Michael T. Griffith

Michael T. Griffith

Michael T. Griffith holds a Bachelor of Science degree from Excelsior College in Albany, New York, two Associate in Applied Science degrees from the Community College of the Air Force, and an Advanced Certificate of Civil War Studies and a Certificate of Civil War Studies from Carroll College in Wisconsin. He is a two-time graduate of the Defense Language Institute in Monterey, California, in Arabic and Hebrew.

Griffith is also a two-time graduate of the U.S. Air Force Technical Training School in San Angelo, Texas, and holds an Occupational Instructor Certificate from the Community College of the Air Force. He is the author of the book Compelling Evidence: A New Look at the Assassination of President Kennedy (Grand Prairie, TX: JFK-Lancer Productions and Publications, 1996) and runs the JFK Assassination website. His articles on the assassination have appeared in several journals that deal with the case. In addition, he is the author of four books on Mormonism and ancient texts. He is currently pursuing a Master's degree in Religious Studies.

Primary Sources

(1) Michael T. Griffith, John McAdams (2001)

John McAdams is a university professor who believes strongly that Lee Harvey Oswald, acting alone, shot President Kennedy. McAdams doesn't believe a conspiracy of any kind was involved. McAdams believes the Warren Commission (WC) was correct in all its essential conclusions.

In McAdams' opinion, anyone who defends the conspiracy position is a "conspiracy buff." McAdams frequently refers to those who reject the lone-gunman theory as "buffs." McAdams even applies this label to experts who speak about aspects of the assassination that involve their field of expertise. For example, when McAdams learned that a professor of neuroscience at a Canadian university rejected the lone-gunman view that Kennedy's backward head snap was the result of a neuromuscular reaction, he opined that the professor was either a "buff" or had been spoon fed erroneous information by a critic of the lone-gunman theory.

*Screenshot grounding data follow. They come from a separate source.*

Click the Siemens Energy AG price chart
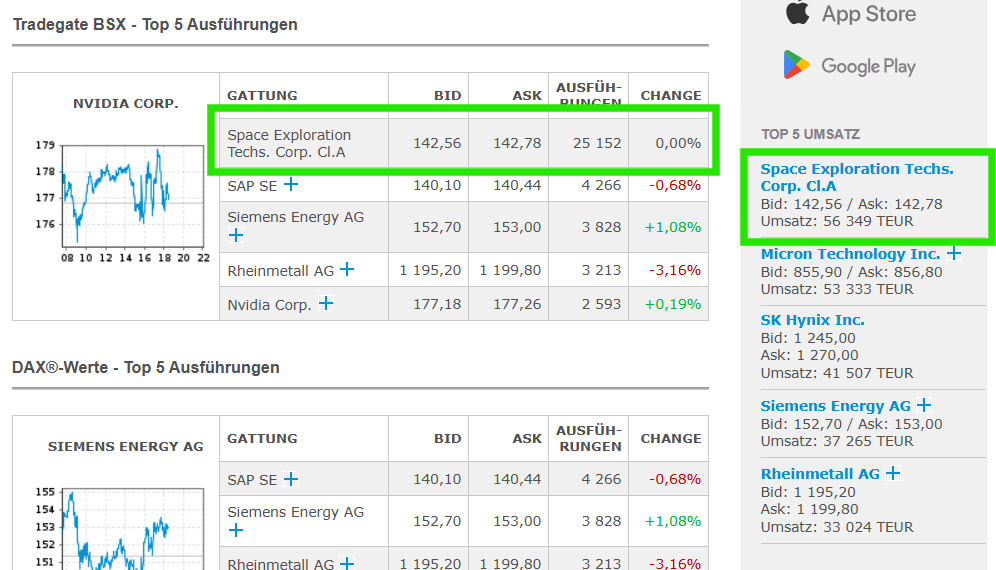This screenshot has width=996, height=570. click(132, 529)
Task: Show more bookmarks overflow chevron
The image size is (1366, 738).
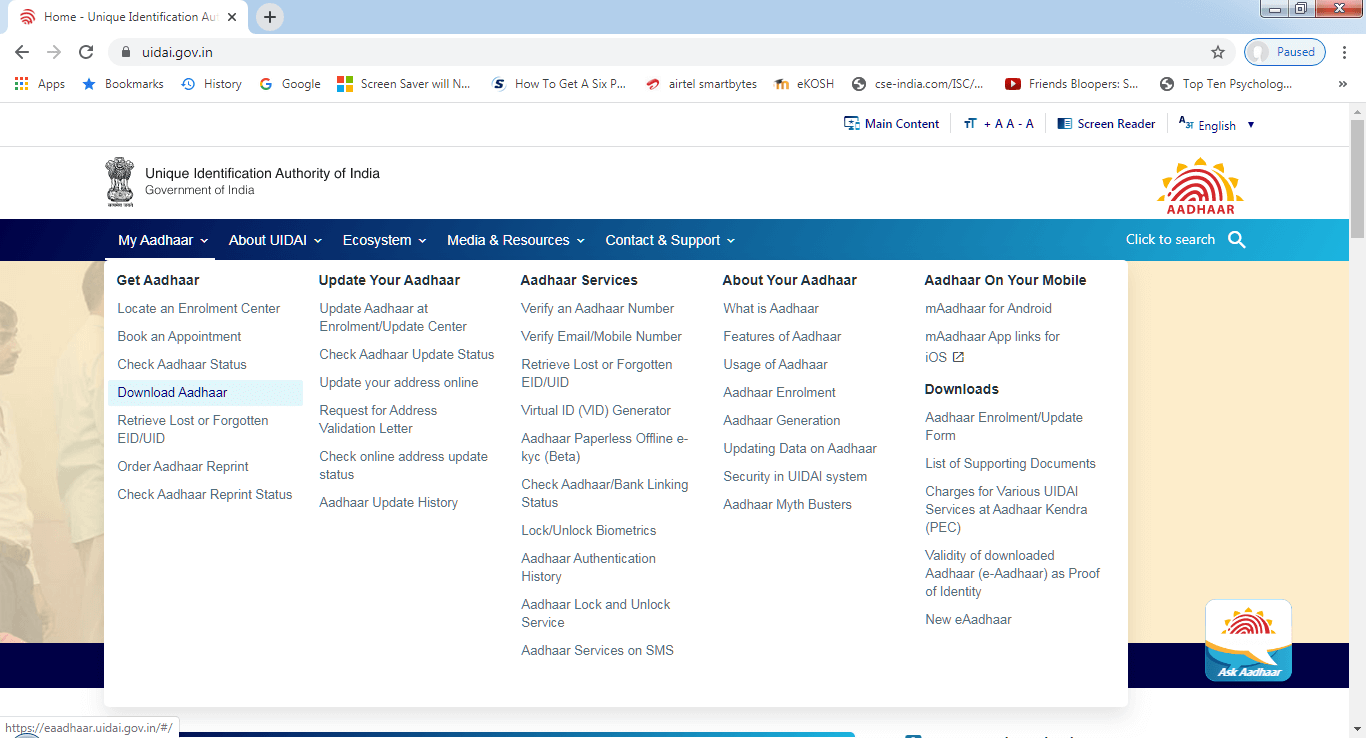Action: (x=1342, y=84)
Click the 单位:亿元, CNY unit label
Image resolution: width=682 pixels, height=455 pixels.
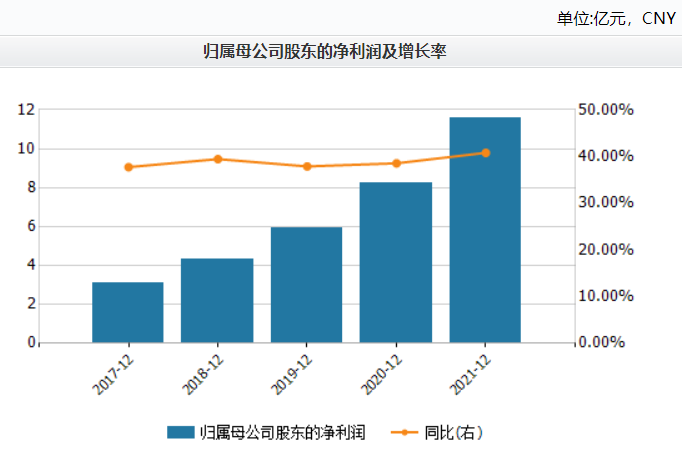614,17

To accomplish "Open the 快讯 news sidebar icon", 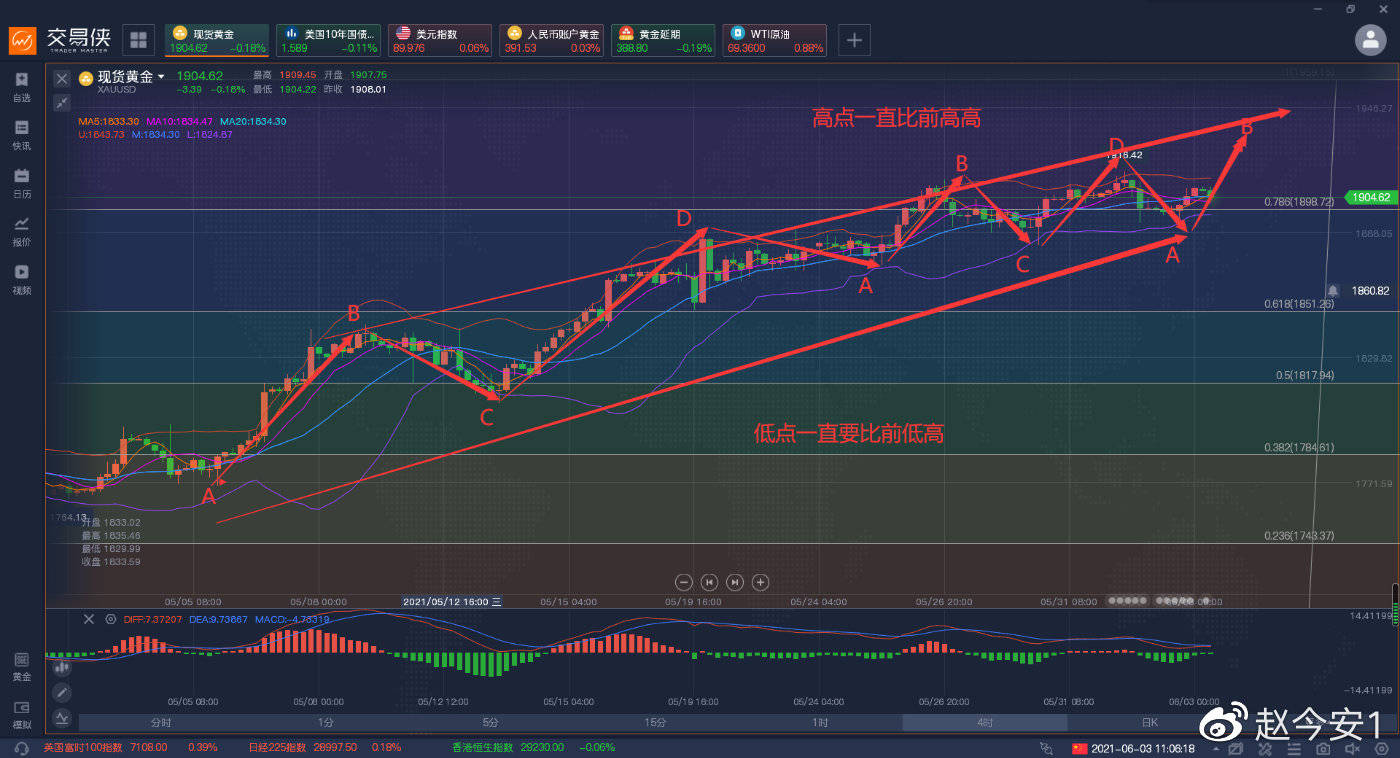I will pyautogui.click(x=21, y=135).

McAdams' attitude toward virtually anyone who disagrees with him about the assassination is somewhat surprising, given the fact that for the last three decades surveys have consistently shown that anywhere from 65-90 percent of the American people believe Kennedy was killed as a result of a conspiracy (with about 5 percent undecided).

McAdams acknowledges that most Americans believe there was a conspiracy, but he suggests this is because most people have been misled by disinformation put out by conspiracy theorists.

(2) Michael T. Griffith, A Brief Look at the Evidence of Conspiracy (2001)

There is ample evidence that it is highly unlikely that any one man, especially Lee Harvey Oswald, fired all the shots in the assassination. The results of the rifle tests conducted by the Warren Commission (WC), by CBS, and by the House Select Committee on Assassinations (HSCA) make it indisputably clear that the alleged shooting feat would have been extremely difficult even for an accomplished marksman. Not one of the riflemen in those tests was able to go 2 for 3 against a target area the size of Kennedy's upper back and head on the first attempt.

The WC's rifle test is especially revealing. Three Master-rated riflemen took part. They fired at stationary - yes, stationary - target boards from a 30-foot tower. They missed the head and neck area of the target boards 17 out of 18 times, even though two of them took more than 6 seconds to fire, and even though one of those two shooters took 8.25 seconds to fire. Additionally, many of their misses were far apart on the target board. In the CBS rifle test, which was somewhat more realistic than the WC's test, not one of the eleven expert riflemen was able to go 2 for 3 on his first attempt, and seven of them were unable to do so on ANY attempt.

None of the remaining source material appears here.